BEGIN THE INPUT

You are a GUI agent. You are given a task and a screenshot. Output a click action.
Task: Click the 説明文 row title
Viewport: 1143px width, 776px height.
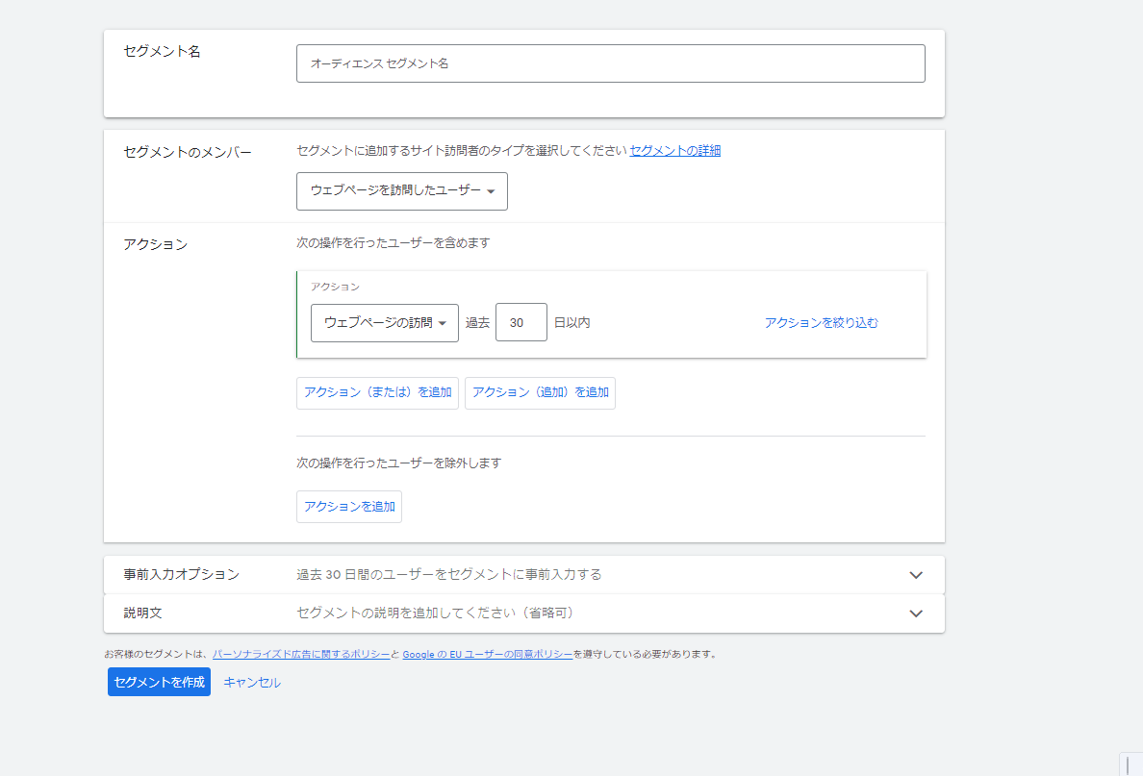coord(149,613)
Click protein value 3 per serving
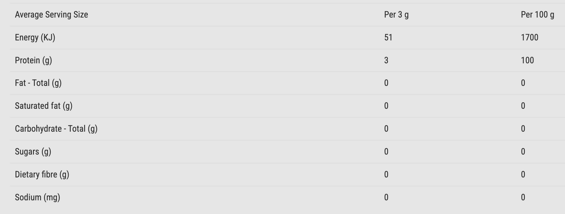565x214 pixels. coord(386,60)
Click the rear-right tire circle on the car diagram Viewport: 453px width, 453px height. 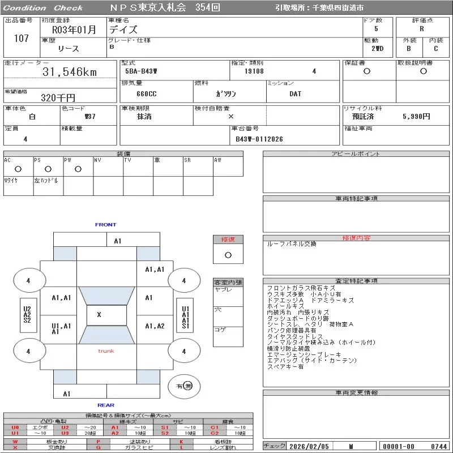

END THE INPUT

Every entry should be written out word for word, except for its pictures.

YOUR SOLUTION -
You are a GUI agent. You are given a task and a screenshot. Output a click action.
Task: Click the 説明文 row title
Viewport: 1143px width, 776px height.
coord(149,613)
Click protein value 3 per serving
565x214 pixels. coord(386,60)
Click the rear-right tire circle on the car diagram Viewport: 453px width, 453px height. 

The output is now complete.